A possible limitation in this study is the age of the rabbits; all were of reproductive age and had a good vaginal trophism. It is known that hipoestrogenic vaginal mucosa is less receptive to implantation meshes, increasing the rates of complications (27). Likewise, postoperative estrogen replacement for eight weeks in rabbits increased collagen deposition in the vaginal mesh implantation (28). However, there is data that suggests that the PRP would have an even more positive action in this type of animal. Abramov et al. observed in spayed rabbits that collagen production is diminished in the healing of the vaginal mucosa and there is increased inflammation (29).

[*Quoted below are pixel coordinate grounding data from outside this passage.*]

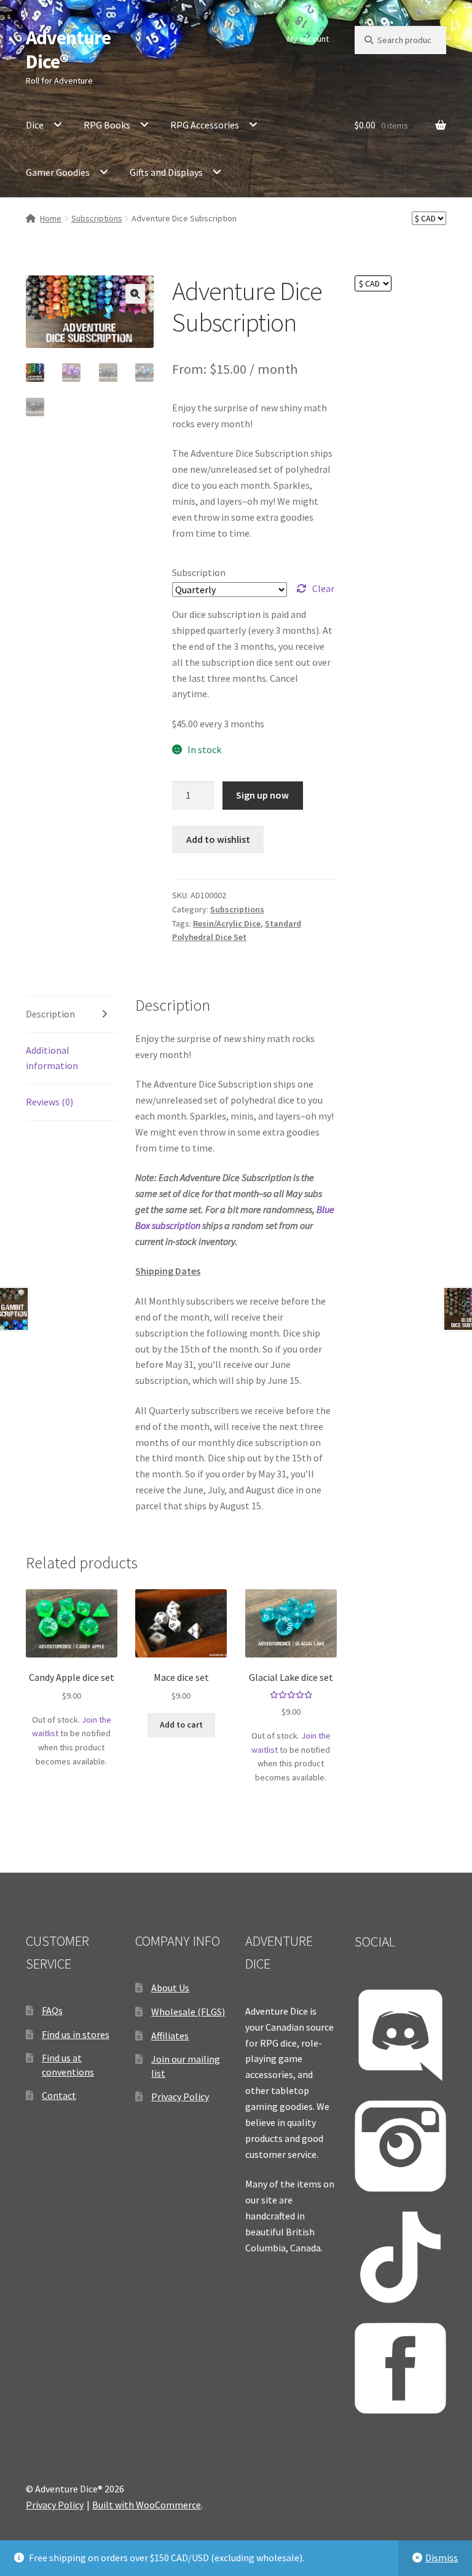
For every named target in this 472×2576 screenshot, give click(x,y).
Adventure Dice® (68, 49)
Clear (323, 588)
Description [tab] (50, 1014)
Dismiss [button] (441, 2557)
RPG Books (107, 125)
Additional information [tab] (52, 1058)
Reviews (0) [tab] (49, 1102)
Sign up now (262, 795)
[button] (135, 294)
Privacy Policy (180, 2096)
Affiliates (170, 2035)
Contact (59, 2095)
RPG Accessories (204, 125)
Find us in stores (75, 2034)
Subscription (199, 572)
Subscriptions (96, 218)
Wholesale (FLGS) (188, 2011)
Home (50, 218)
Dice (35, 125)
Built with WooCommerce (146, 2505)
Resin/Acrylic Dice (227, 923)
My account (308, 38)
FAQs (52, 2010)
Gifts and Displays (166, 172)
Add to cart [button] (181, 1724)
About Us (170, 1987)
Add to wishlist (218, 839)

Another limitation of this study was that only one mesh type was investigated. We chose a monofilament and macroporous polypropylene mesh because it is the most accepted design based on the literature and is used in surgeries (30). A study about the different structural weights and pore sizes is one possible continuation of this research. It is also necessary for better understanding the action of PRP on the enzymatic and immunological processes involved in mesh integration.

Moreover, before clinical implementation, it is necessary to conduct further studies evaluating the use of PRP-coating on mesh implants in vaginas of oophorectomized, older, and multiparous animals.

CONCLUSIONS

The inflammatory infiltrate area did not elevate in the group with platelet-rich plasma, at 30 days, indicating a less intense inflammatory response. Also, a significant increase of collagen type III occurred at 90 days of the study in the group with platelet-rich plasma.